Ms. Denham agreed with those numbers. By her count, the city lost about 165,000 jobs in the recession, but gained back all of them plus an additional 150,000 jobs.
She too discounted the rising unemployment rate, attributing it to an increase in the number of New Yorkers encouraged about the prospects for finding jobs. The labor force tends to grow when the economy gains steam and hopes of getting hired rise; people without jobs count as unemployed only when they are actively looking for one.
“I think there’s a lot more optimism in the economy,” Ms. Denham said.
Wall Street, which has traditionally led the city’s economy out of recessions, was an exception to the positive trend in August. The securities industry lost about 1,700 jobs last month, leaving it with a net loss so far this year, Ms. Denham said.

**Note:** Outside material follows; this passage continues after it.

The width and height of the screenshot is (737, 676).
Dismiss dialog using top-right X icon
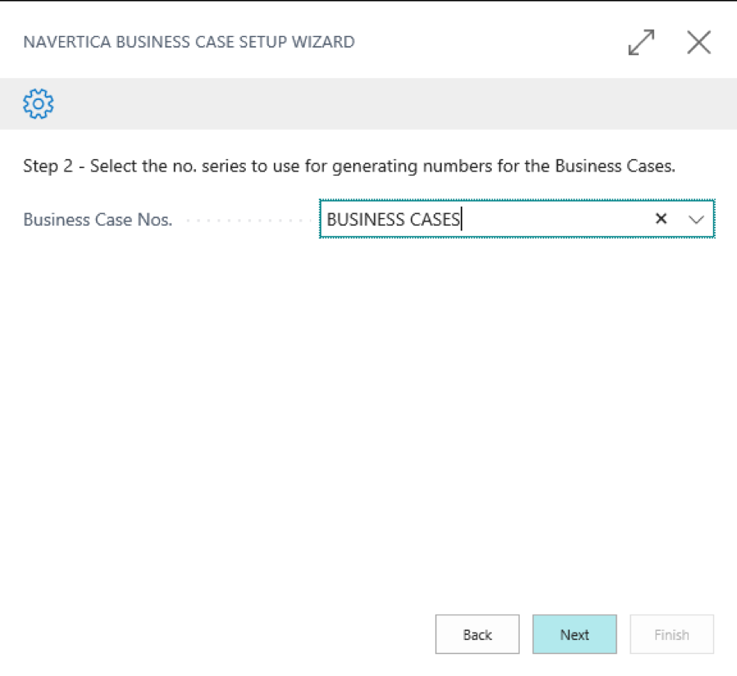click(699, 43)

Elena Volovelsky, an economist with the State Labor Department, said the number of jobs in computer systems design and advertising in the city rose to “all-time employment highs” in August. She said that the financial industries were weak, but that some of those job losses could have resulted from summer interns’ returning to school.
Statewide, the number of private-sector jobs increased by 22,700 in August, the department reported. The state’s unemployment rate also rose, to 7.6 percent last month from 7.5 percent in July. The national unemployment rate is lower, at 7.3 percent for August.
In New Jersey last month, the numbers moved in the opposite direction: the state lost jobs, but its unemployment rate dipped. The Department of Labor and Workforce Development reported on Thursday that the state’s unemployment rate declined to 8.5 percent in August, from 8.6 percent in July. But it also said that the number of jobs in the state declined by 1,500, making for a two-month loss since June of 12,000 jobs.
According to the official definitions, there were about 392,000 unemployed residents of New Jersey and more than 730,000 in New York State, about half of which lived in New York City.